La séquestration, qu'est-ce que c'est ?

Le fait, sans ordre des autorités, d'arrêter, d'enlever, de détenir ou de séquestrer une personne est constitutif d'une infraction, sanctionnée pénalement par une amende et une peine d'emprisonnement dont la durée varie en fonction des conditions de l'infraction.

La séquestration suppose la privation de liberté, la volonté d'empêcher une ou plusieurs personnes de circuler librement, peu important qu'un acte de violence ait été commis(1). Ainsi, retenir son patron tout en lui apportant du café et des croissants le matin constitue bien une séquestration susceptible d'être pénalement réprimée.
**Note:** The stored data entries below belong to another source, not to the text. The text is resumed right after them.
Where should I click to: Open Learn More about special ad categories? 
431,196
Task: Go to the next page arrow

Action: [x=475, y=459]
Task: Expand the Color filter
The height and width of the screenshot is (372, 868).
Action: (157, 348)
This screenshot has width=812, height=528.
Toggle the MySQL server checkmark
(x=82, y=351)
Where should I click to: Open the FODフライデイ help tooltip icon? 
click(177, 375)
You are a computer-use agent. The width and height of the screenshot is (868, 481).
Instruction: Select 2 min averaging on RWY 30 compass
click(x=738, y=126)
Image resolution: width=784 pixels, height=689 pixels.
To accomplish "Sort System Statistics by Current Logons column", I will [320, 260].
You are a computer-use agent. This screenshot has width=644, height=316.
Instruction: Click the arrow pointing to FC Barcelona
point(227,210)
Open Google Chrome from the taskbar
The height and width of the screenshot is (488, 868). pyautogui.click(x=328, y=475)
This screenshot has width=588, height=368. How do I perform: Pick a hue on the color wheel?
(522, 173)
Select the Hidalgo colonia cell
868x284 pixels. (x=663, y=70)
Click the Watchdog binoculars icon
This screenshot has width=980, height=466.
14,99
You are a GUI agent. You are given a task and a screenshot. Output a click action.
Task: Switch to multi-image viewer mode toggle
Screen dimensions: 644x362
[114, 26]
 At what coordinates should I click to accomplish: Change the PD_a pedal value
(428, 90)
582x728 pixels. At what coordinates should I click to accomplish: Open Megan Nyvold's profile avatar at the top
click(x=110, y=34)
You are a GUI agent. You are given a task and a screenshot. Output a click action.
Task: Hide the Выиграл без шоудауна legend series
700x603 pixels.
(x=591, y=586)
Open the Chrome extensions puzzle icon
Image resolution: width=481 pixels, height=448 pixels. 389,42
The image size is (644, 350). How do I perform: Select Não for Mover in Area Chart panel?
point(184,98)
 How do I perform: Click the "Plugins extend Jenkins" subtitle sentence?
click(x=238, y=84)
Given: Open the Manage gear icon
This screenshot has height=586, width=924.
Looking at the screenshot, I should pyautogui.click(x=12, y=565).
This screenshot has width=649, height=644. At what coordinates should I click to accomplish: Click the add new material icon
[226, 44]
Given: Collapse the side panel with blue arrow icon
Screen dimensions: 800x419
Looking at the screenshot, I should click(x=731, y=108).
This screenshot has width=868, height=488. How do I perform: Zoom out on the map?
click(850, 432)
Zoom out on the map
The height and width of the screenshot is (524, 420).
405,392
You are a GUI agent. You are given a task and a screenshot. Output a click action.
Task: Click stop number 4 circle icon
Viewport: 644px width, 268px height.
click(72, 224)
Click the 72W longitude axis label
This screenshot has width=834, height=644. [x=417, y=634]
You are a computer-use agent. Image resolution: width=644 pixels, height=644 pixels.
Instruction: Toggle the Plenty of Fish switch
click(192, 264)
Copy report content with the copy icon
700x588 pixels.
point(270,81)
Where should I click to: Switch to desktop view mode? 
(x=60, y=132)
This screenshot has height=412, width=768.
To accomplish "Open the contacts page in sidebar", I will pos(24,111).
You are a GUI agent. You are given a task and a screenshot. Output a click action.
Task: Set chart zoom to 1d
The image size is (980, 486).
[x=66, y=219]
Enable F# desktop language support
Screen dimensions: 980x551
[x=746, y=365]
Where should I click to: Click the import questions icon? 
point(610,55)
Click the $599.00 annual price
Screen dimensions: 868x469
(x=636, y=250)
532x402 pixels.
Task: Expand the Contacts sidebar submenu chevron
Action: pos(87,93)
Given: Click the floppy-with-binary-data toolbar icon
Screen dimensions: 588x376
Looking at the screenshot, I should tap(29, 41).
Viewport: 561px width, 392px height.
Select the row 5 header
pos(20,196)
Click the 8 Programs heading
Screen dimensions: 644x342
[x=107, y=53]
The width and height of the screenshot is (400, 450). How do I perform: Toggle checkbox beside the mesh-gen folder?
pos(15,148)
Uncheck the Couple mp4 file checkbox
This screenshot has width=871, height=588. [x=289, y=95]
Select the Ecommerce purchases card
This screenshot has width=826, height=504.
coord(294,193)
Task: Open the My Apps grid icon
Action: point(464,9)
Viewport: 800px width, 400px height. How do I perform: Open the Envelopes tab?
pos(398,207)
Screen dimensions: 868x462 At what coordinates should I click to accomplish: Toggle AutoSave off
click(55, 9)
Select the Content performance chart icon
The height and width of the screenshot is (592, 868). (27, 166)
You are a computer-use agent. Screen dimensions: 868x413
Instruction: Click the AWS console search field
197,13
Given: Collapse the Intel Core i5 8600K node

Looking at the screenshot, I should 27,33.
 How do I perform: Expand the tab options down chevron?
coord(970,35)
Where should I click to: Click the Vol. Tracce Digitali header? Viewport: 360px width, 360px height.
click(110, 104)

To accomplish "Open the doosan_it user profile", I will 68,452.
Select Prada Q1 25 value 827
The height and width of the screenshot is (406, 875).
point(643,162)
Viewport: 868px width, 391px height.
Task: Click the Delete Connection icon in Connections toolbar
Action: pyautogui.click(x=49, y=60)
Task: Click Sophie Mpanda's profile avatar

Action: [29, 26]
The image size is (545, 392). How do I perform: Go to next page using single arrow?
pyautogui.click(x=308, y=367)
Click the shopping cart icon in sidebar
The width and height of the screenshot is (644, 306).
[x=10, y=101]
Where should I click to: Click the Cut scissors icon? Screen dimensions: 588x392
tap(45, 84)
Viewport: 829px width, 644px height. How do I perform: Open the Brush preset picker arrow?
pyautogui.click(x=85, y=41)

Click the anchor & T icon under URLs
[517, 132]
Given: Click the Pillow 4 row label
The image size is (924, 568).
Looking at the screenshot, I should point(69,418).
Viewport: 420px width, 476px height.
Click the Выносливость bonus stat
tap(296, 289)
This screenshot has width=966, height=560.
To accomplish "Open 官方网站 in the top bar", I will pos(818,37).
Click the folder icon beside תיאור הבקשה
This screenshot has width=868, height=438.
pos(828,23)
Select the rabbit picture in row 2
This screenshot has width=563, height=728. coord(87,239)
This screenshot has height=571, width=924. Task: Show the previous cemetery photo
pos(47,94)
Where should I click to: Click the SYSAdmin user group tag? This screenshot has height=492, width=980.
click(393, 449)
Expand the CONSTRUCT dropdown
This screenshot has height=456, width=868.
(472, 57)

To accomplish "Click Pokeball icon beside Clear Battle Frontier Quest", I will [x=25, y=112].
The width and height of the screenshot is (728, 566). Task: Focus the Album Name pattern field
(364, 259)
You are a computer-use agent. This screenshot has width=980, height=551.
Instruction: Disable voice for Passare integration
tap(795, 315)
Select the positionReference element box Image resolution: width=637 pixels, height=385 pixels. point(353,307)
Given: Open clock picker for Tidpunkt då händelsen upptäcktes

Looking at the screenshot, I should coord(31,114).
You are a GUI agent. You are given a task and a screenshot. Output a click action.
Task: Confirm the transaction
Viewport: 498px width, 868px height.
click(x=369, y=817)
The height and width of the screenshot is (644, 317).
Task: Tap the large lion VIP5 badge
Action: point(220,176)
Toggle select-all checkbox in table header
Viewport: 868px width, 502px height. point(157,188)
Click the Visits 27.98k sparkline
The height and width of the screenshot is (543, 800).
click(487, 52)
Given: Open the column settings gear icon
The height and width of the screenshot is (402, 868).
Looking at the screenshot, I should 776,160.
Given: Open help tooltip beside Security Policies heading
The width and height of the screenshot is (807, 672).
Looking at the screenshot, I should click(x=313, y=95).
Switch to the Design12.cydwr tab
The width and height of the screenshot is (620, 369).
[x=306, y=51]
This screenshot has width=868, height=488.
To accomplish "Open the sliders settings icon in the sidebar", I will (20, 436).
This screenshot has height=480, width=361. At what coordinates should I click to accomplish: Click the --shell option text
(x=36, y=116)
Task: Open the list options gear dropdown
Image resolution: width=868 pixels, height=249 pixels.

En pratique, la séquestration intervient dans un contexte social tendu, principalement dans le cadre d'une restructuration voire d'une liquidation judiciaire. L'objectif est de provoquer une réaction de la part de la direction, qu'il s'agisse de forcer ou de rompre le dialogue. La réaction du dirigeant et de son équipe est primordiale, il s'agit de gérer une crise immédiate et d'éviter toute escalade qui impacterait la sécurité et la santé des personnes concernées.

Comment se préparer et l'éviter ?

Une séquestration intervient rarement du jour au lendemain, sans signe avant-coureur. Un dirigeant devrait être en mesure de décrypter les signaux de tension et être prêt à réagir.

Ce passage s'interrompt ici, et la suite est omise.